Feasibility & Market

Mining investment memorandum

A mining project needed structured investment communication — a business plan and investor memo built for serious review.

01 / 06 — The brief

A project sponsor needed investment communication for a mining opportunity.

The client was exploring a mineral extraction project and needed two outputs: a business plan that could support operational planning and partner discussions, and a separate investment memorandum formatted for prospective investors and financiers. Both documents needed to present the same underlying opportunity with different levels of detail and different reader priorities.

The challenge was dual audience: operational partners and financial investors have different information needs from the same underlying project.

02 / 06 — Sector framing

Sector context was built to explain why this project, at this point.

MMK researched the sector context relevant to the project: resource demand dynamics, supply-side factors affecting the commodity in question, the regulatory environment governing extraction and export, and the market conditions that shaped investment logic. The framing was designed to give a reader unfamiliar with the sector enough context to evaluate the opportunity argument without extensive prior knowledge.

Sector framing was written for the investor reader — not as an industry report, but as context for a specific opportunity.

03 / 06 — Opportunity narrative

The opportunity was structured around a defensible thesis, not just an asset description.

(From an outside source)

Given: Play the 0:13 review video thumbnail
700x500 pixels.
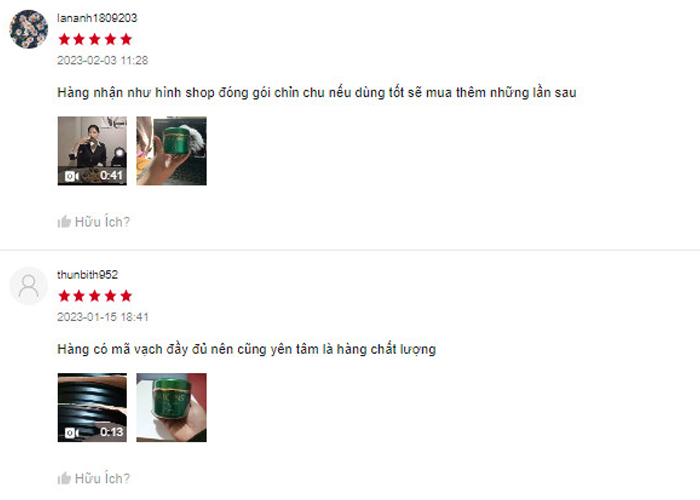Looking at the screenshot, I should tap(92, 408).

The core investment thesis was framed around three elements: the resource base and its accessibility, the operating model and cost structure relative to market-clearing prices, and the strategic positioning that would allow the project to monetise the resource under realistic market conditions. This thesis structure gave investors a testable argument rather than a project description to assess.

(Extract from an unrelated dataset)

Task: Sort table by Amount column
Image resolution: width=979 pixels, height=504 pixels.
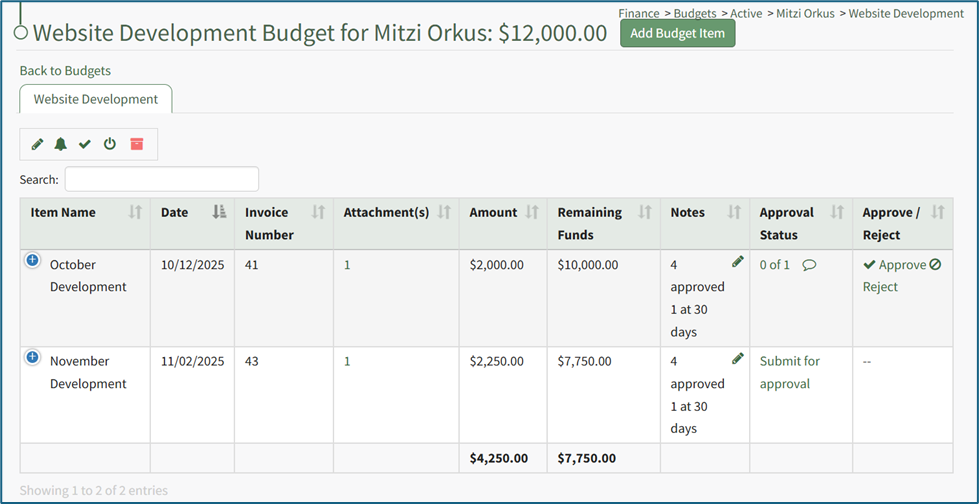Action: pyautogui.click(x=532, y=212)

Investment thesis = resource base + operating model + monetisation path. Not just "we have the asset."

04 / 06 — Financial structure

Capital requirements were stated clearly with use-of-funds specificity.

The financial section built the capital requirement from the ground up: exploration and validation costs, licensing and compliance costs, equipment and infrastructure, working capital to first revenue, and a contingency buffer. Each category was stated with assumptions visible. The use-of-funds table allowed investors to ask specific questions about individual line items rather than challenge the total number abstractly.

Use-of-funds specificity invites constructive investor engagement rather than defensive negotiation.

05 / 06 — Risk narrative

Risk was treated as part of the investment logic, not a disclaimer.

The risk section identified commodity price exposure, regulatory approval timeline uncertainty, and operational ramp-up risk as the three material risks. For each, the memo described the exposure, the mitigation approach, and the scenario under which the risk became unacceptable. This allowed investors to assess whether the mitigations were credible rather than reading a list of generic sector risks.

Three material risks, each with exposure, mitigation, and escalation trigger — not a disclaimer paragraph.

06 / 06 — Deliverables

Two documents. One project. Each written for its specific reader.

The business plan was structured for operational use: executive summary, resource assessment, operating model, organisational structure, financial projections, and implementation timeline. The investment memorandum was structured for financial review: opportunity thesis, market context, capital structure, return profile, risk narrative, and team. Both documents shared the same underlying assumptions but presented evidence at different depths for different audiences.

Deliverables: business plan (operational) + investment memorandum (investor-facing). Same facts. Different emphasis. Different depth.